The HMS Tribble was on fire. Every single room from the engine room to my recently purchased drone control room was being consumed one tiny square at a time. The valiant Captain Jack Jack was frantically attempting to regain control of the helm, while the other two surviving crew members — the brave Weapons Officer Beth Buttons and the ingenious Engineering Officer Jerry Trifle — were working together to get weapons back online. A hull breach appeared, then another, then another. Red was flashing everywhere, and now the oxygen was running out.
The enemy ship, a Rebel fighter, was almost forgotten, but not for long. The sound of a teleporter rang through the corridors of the Tribble — boarders had arrived. An insane move from my foe, the invaders would die with my crew when the ship inevitably explodes, I thought. They ran straight for the weapon control room, where Officers Buttons and Trifle were already close to death. Blasters fired, and I was down two more crewmen.

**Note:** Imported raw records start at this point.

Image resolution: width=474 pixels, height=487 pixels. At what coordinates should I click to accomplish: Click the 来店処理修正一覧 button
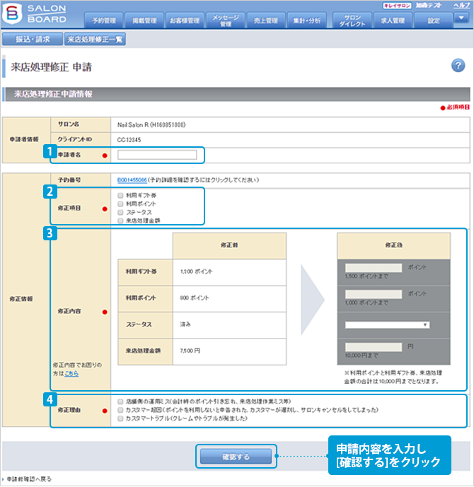click(x=95, y=40)
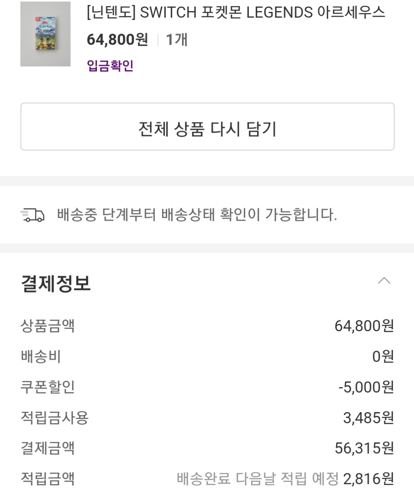Tap the 적립금액 row label
Viewport: 414px width, 493px height.
[47, 478]
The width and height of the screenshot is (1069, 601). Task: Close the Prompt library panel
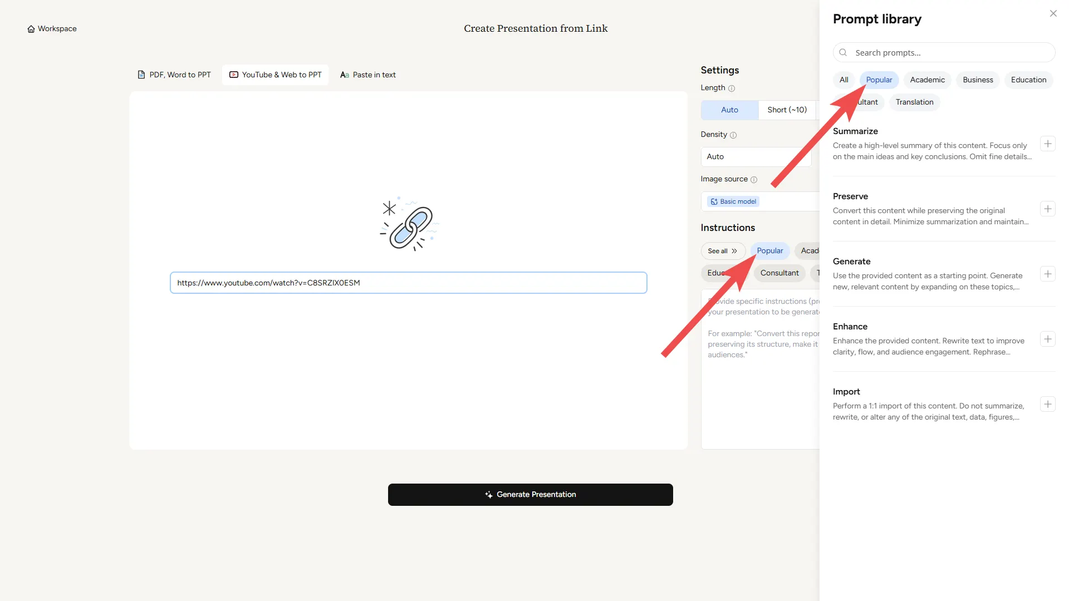pyautogui.click(x=1053, y=13)
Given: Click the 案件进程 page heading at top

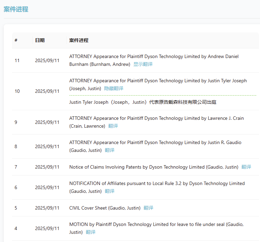Looking at the screenshot, I should pyautogui.click(x=16, y=9).
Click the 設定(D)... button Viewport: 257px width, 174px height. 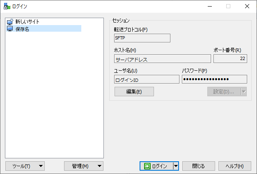(224, 91)
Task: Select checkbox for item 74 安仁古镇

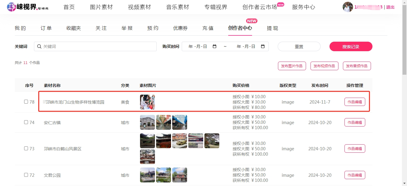Action: (26, 122)
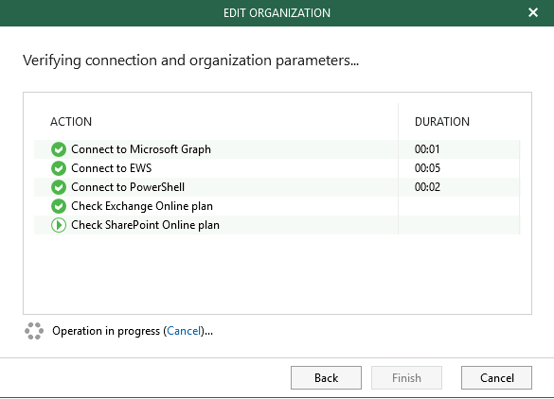Select the Check SharePoint Online plan row

coord(277,225)
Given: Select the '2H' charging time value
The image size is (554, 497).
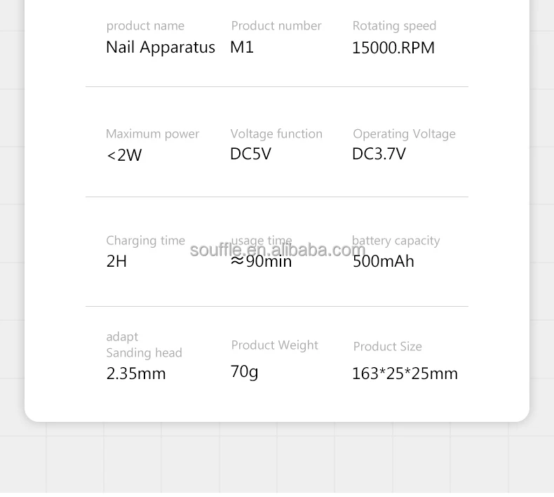Looking at the screenshot, I should (x=116, y=261).
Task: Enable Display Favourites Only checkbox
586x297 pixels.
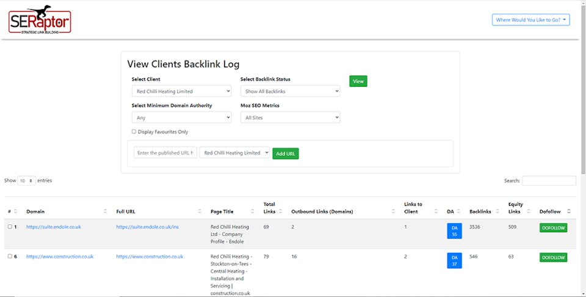Action: (x=134, y=131)
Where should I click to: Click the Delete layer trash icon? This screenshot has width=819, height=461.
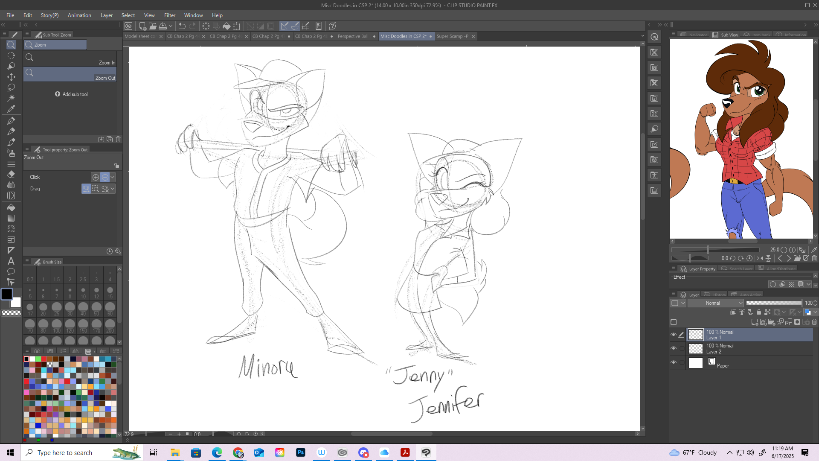coord(814,322)
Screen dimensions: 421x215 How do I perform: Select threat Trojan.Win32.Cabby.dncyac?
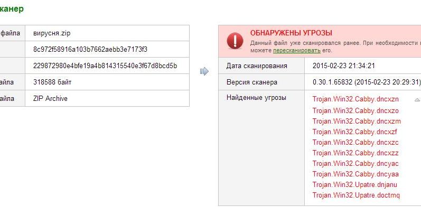(355, 164)
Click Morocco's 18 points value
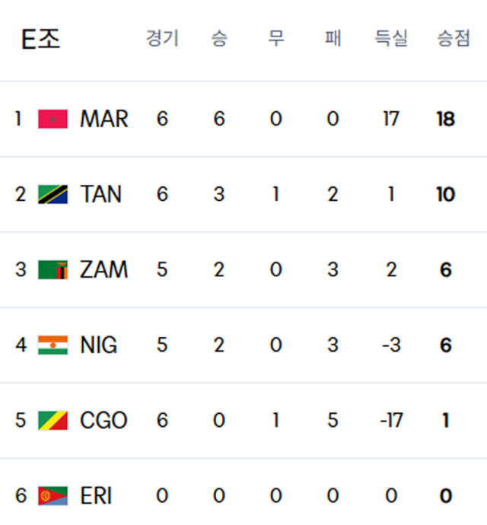This screenshot has width=487, height=525. pos(446,119)
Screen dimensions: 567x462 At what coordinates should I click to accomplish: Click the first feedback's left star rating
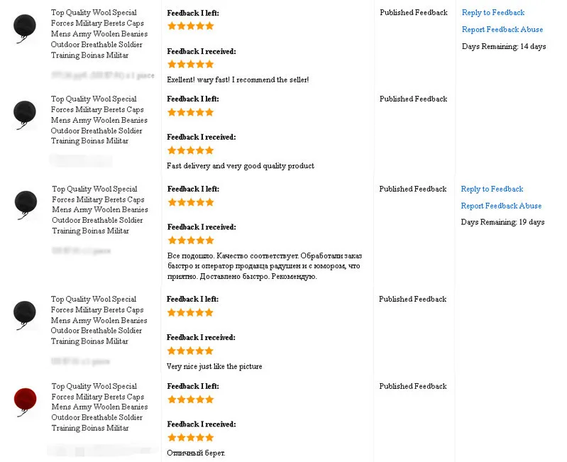(191, 26)
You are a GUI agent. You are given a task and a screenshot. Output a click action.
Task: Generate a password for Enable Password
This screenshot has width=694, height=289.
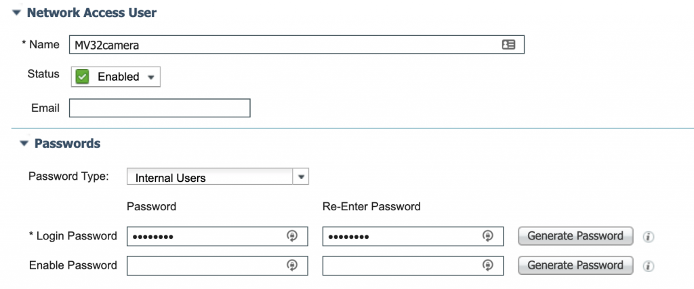[x=575, y=265]
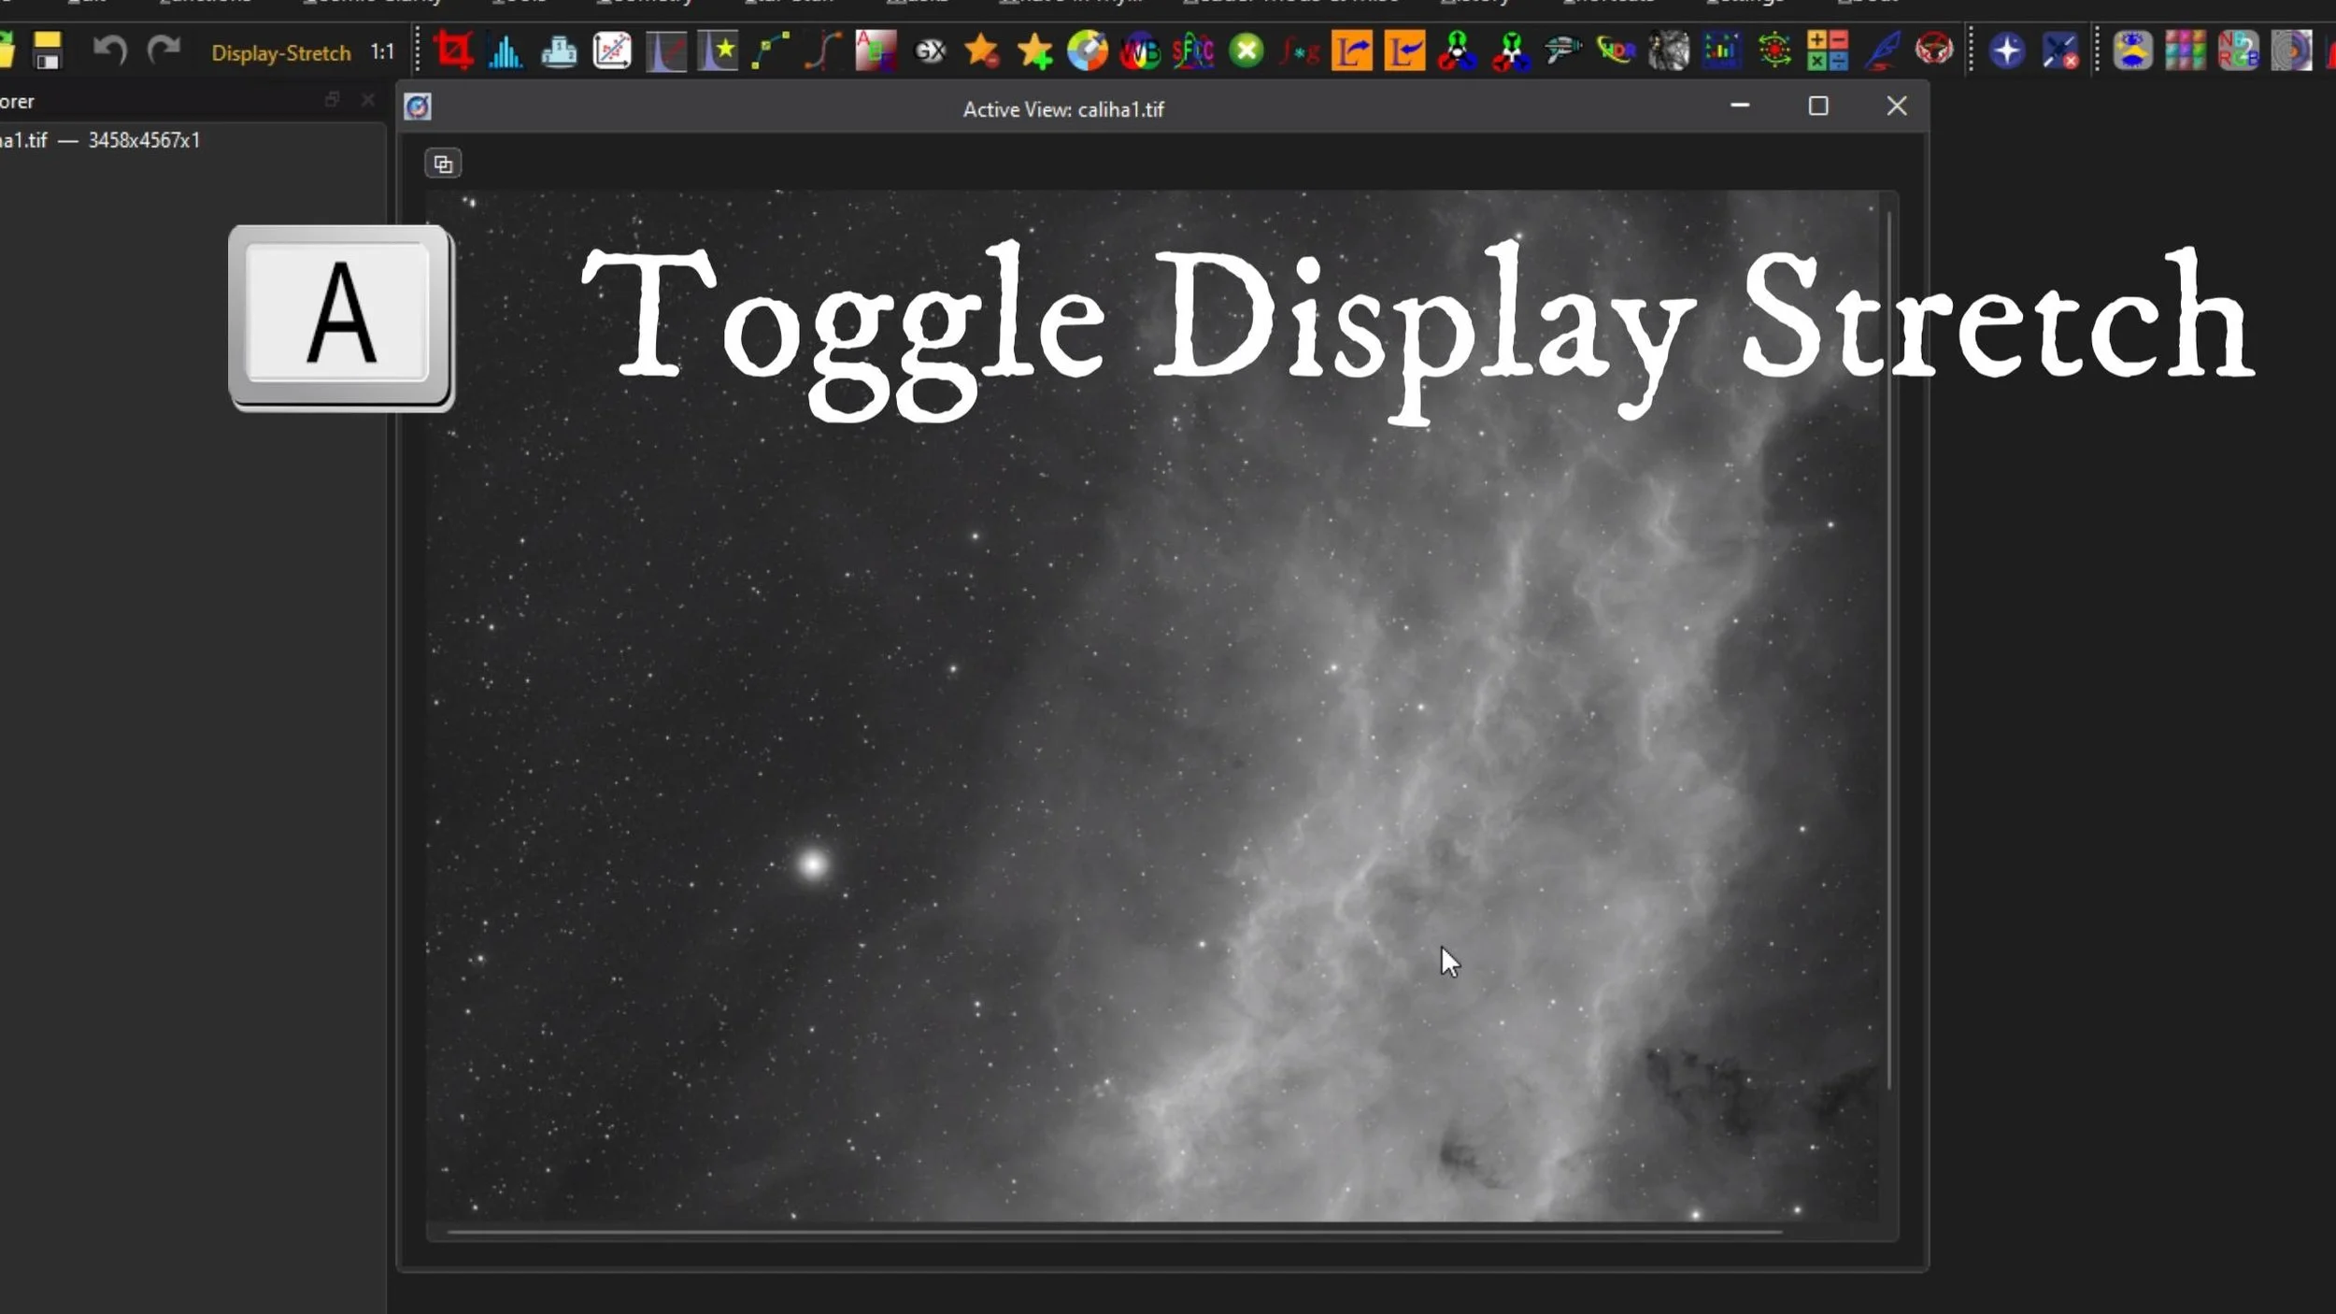Screen dimensions: 2336x1314
Task: Toggle the Display-Stretch button
Action: (x=280, y=53)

Only Captain Jack Jack was still alive. He had actually managed to put out the fire in helm control, but he could do no more. He stood down and waited to face death from the hands of the boarding party, but the cowards would not comply. They teleported out and then sent in a mine, my worst nightmare. The explosion rocked the ship, and then she was no more, the hull being utterly ripped apart. Those were the final moments of the HMS Tribble, fifteen minutes into starting my first game of FTL: Faster Than Light. I’ve never had so much fun failing.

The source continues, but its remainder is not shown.